Las decisiones “duras” de cómo ganarnos la vida, con quien relacionarnos y sobre que asuntos consideramos primordiales,  es mucho más fácil dejarlas para que otros la hagan por nosotros, hay gente que le asusta el equivocarse, o peor, le temen a las consecuencias de sus actos por lo que, cuando alguien les ofrece: “Tú haces lo que yo diga y yo soy el responsable, pero no pienses, no opines; sólo obedece y sé feliz” no dudan y se ponen de inmediato el uniforme, vociferan las consignas y marchan detrás del líder, sin miedo, liberados… al fin con una causa. Allí están los pistoleros de Puente Yaguno, alegando que ellos no son responsables de sus crímenes pues actuaron como parte de la revolución, como pueblo, disparándole a mansalva a una multitud que creían, era enemigos del “proceso”. 
Pero ser hombre, es ante todo ser individuo, ser uno, erguido en nuestros propios pies, con voluntad, con dignidad y libertad, con una conciencia y voz propia.
El egoísmo lo debemos ver como un poderoso mecanismo de auto conservación, de sobrevivencia, sin egoísmo no tuviéramos la menor oportunidad de existencia, nos marca desde el primer llanto por la leche materna, nos hace ser mejores, por el egoísmo es que reclamamos lo mejor de la vida para nosotros.

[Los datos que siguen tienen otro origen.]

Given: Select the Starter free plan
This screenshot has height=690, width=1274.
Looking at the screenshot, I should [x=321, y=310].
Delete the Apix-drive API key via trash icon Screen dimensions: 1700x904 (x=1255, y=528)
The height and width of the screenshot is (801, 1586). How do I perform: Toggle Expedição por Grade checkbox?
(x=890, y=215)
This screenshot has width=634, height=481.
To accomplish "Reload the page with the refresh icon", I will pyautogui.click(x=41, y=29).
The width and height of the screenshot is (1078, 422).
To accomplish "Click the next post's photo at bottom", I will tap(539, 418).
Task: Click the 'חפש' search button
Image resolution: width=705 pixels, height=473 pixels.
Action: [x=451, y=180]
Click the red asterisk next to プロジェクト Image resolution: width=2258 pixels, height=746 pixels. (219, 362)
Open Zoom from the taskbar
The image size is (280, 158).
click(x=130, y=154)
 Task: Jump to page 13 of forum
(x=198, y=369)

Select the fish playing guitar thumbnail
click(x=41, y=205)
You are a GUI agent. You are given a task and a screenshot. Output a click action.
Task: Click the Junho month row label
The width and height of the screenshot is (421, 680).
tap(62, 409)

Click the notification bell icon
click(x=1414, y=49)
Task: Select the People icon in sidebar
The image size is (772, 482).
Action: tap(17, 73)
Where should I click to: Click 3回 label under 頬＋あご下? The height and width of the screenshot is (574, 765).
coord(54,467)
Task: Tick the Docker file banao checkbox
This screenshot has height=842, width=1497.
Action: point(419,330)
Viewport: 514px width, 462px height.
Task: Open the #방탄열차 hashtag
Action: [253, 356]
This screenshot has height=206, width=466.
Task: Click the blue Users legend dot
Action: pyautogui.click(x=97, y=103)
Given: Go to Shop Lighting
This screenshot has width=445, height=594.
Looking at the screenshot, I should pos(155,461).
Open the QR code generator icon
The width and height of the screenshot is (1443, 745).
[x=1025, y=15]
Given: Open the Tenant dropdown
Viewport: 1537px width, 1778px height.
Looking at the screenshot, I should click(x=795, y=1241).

El justo balance entre los intereses del individuo y los de la colectividad no pueden conseguirse en los extremos, castigando cada chispa de imaginación y creatividad individual, suprimiendo a la persona individual no habría progreso, solo una gris y bovina existencia, por ello, lo antinatural de este socialismo utópico que enaltece a las masas.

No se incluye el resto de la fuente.